# More than Thyroid?



## casstastrophe (Dec 29, 2016)

I had to have a total thyroidectomy in 2012 due to Hashi's complications, I was diagnosed with Hashi's in 2009. Since then, I rarely have felt "good" or "normal." I've been on generic levothyroxine, Armour, and am currently on Synthroid. I had my best days on Armour, but my numbers were never good, and I still never felt overall like I was healthy. My main symptoms are: extreme fatigue (I sleep a lot during the day), inability to stay asleep overnight, brain fog, memory loss, orthostatic hypotension, and difficulty concentrating. I also have difficulty recalling words in conversation that I want to use and joint pain. The slightest exertion makes me exhausted beyond anything the next day. Work is incredibly difficult for me.
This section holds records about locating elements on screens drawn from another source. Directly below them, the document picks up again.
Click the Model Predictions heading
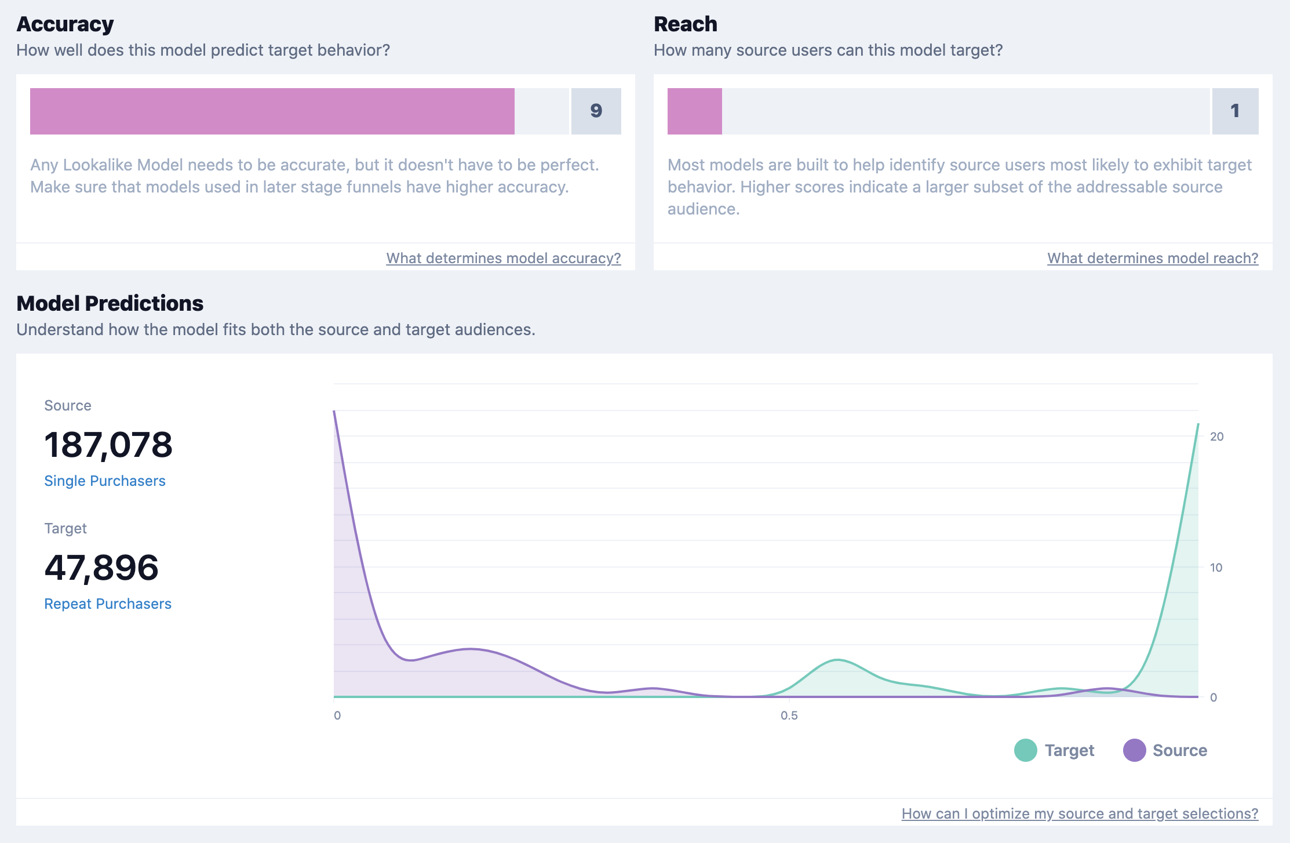Screen dimensions: 1290x843 110,303
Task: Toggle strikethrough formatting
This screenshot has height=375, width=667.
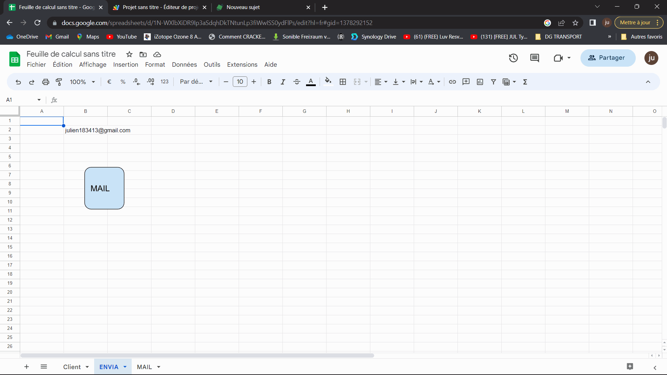Action: (297, 82)
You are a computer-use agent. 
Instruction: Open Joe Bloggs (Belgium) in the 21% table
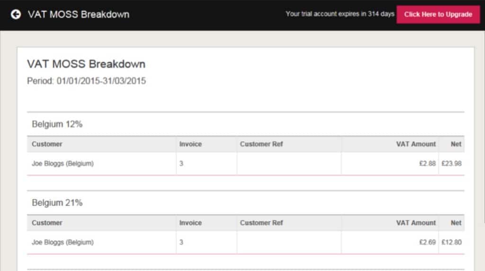[x=63, y=242]
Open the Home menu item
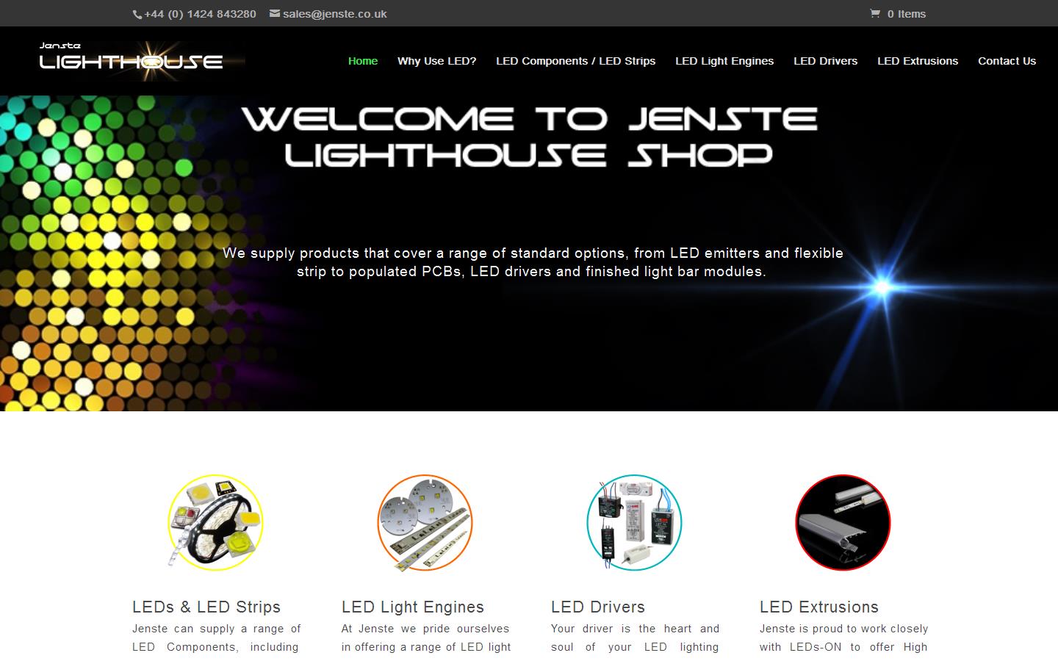 (x=363, y=61)
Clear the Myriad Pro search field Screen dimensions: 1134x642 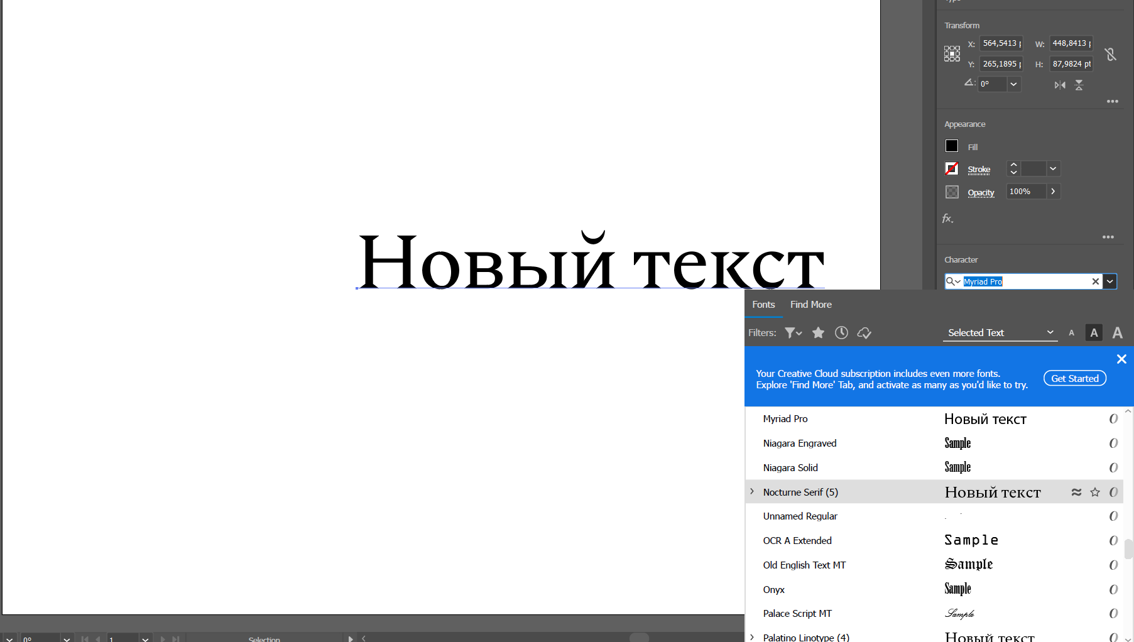(x=1095, y=281)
In fact, I'm on the verge of leaving my job because, even though I'm only part time, the shifts I work leave me exhausted, which has led to my home life suffering and my home not getting cleaned. My dogs are still being taken care of but I can no longer walk them. On the rare occasion I have the energy to walk them (I don't even take them at the same time, I take each for a very short walk), I am exhausted for 2-3 days afterward. My husband helps where he can but he works long hours so the main chores get done (dishes, laundry, etc), but my house is messy and things that aren't immediately needed get put on the backburner for months.

I've moved around a bunch since my diagnosis so have seen quite a few doctors. Every single one has brushed off my concerns as my hypothroidism. I have another appointment on Wednesday and plan to be adamant about my symptoms because I am not okay. Am I right in thinking I could have something more or is this really just likely my hypothyroidism never fully being regulated? Sorry if this post is all over the place, this took me awhile to write, like I said, I cannot concentrate well at all.


----------



## joplin1975 (Jul 21, 2011)

Well, if your numbers were never good, you'll never feel well. What do your latest labs look like and what meds are you on now?


----------



## casstastrophe (Dec 29, 2016)

March 2016: on Armour 2gr

TSH: 0.12

Free T4: 0.91

On Armour 2gr

So I was increased to Armour 3gr and here were my numbers: April 2016

TSH: 1.5

So he switched me back to Armour 2gr and these were my results Nov 2016:

Free T4: 0.76

TSH: 19.350

T3: 4.1

The endocrinologist that had me on that retired so when I went back for my recheck to get this bloodwork done the new endo switched me to Synthroid 125mcg. I get bloodwork at the beginning of February.


----------



## joplin1975 (Jul 21, 2011)

Do you have the reference ranges? Is that free t3 or total?


----------



## casstastrophe (Dec 29, 2016)

Free T4 range: 0.82-1.77

TSH: 0.450-4.500

Free T3: 2.0-4.4


----------



## joplin1975 (Jul 21, 2011)

It's hard to tell with the earlier labs since there's no free t4 and tsh and free t4 are basically useless with Armour, but with the latest labs, you appear to be creep towards being over medicated.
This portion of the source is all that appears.